An appellate court today upheld an earlier ruling that the Cincinnati Area Board of Realtors did not break the law in pulling property listings from public view at its CincyMLS.com Web site.
The Web site is maintained by the Multiple Listing Service of Greater Cincinnati Inc., a subsidiary of the Cincinnati Area Board of Realtors.
“Complete vindication,” said Patrick F. Fischer, a lawyer for Keating Muething & Klekamp who represented the Realtor board in the lawsuit. “The board acted with full authority to do what it did and the court upheld that in its entirety.”
Ed Rothenberg, broker-owner at Ed Rothenberg Realty in Cincinnati and a leading representative in the lawsuit against the Realtor board, said, “We’re very disappointed. We certainly felt we had a strong case.”

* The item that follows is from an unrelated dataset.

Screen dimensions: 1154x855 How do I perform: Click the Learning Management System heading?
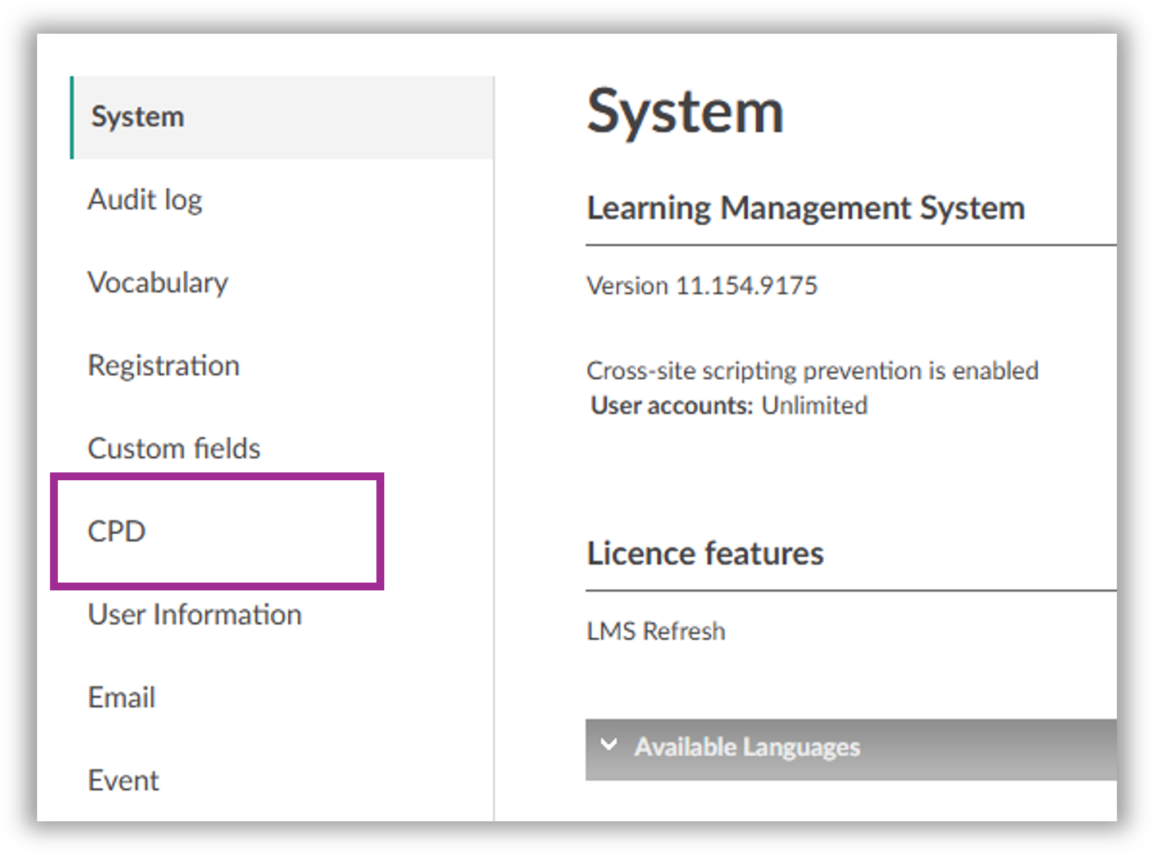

Rothenberg and a group of other real estate professionals had charged that the Realtor board’s move to remove MLS property listings information from public view constituted a breach of fiduciary obligations, and that it violated the MLS constitution.
Judges for the Ohio First District Court of Appeals in Hamilton County, Ohio, concluded that “because the board of directors acted in accordance with the constitution … Rothenberg could prove no set of facts to show that the board of directors breached its fiduciary duty.”

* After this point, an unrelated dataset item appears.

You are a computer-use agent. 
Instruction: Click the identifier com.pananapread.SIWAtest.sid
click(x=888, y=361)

The board of directors voted in September 2004 to deny public access to property listings at the CincyMLS.com Web site, and a group of the board’s members protested the decision and collected signatures for a petition.

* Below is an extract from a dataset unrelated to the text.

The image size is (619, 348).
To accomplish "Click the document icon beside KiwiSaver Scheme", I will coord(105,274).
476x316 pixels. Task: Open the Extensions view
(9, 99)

“A referendum was held, which resulted in a vote of 1,050 to 611 in favor of denying public access to the Web site. The board removed public access to the site in November 2004,” court documents state.
Rothenberg and other members took the issue to court, charging that the board’s elimination of public access to the listings “was void because it was contrary to the constitution.” The group also sought an injunction requiring the board to restore public access to property listings information at the site, though the trial court dismissed the complaint.
The real estate professionals who filed the lawsuit had charged that the Realtor board was required to amend its constitution in order to eliminate public access to MLS property listings information at the Web site.
The appellate court cited an article in the board’s constitution that gave its board of directors “discretion to act on matters related to (the board) that are not ‘specifically or otherwise provided for in (the) constitution.’ The online service related to the MLS was not provided for in the constitution. Therefore, the board of directors had the discretion to restrict access to the Web site.”
Rothenberg said that the public access to property information at the MLS Web site benefited consumers and created a level playing field for brokers of all sizes, particularly small brokerage companies that lack the brand recognition to draw a large share of online consumers to their Web sites.
“Because they did this it benefited the large brokers here in Cincinnati,” he said. “It hurt the smaller brokers.”
He added, “There’s no question I do less business (now). There’s no question that it has hurt me and I know it hurt many of the other smaller brokers.” A group of about 50 smaller brokers contributed money for the legal expenses, he said.
About 156 companies that are members of the MLS of Greater Cincinnati participate in a broker reciprocity agreement through which they display property listings from participating brokers on their own Web sites.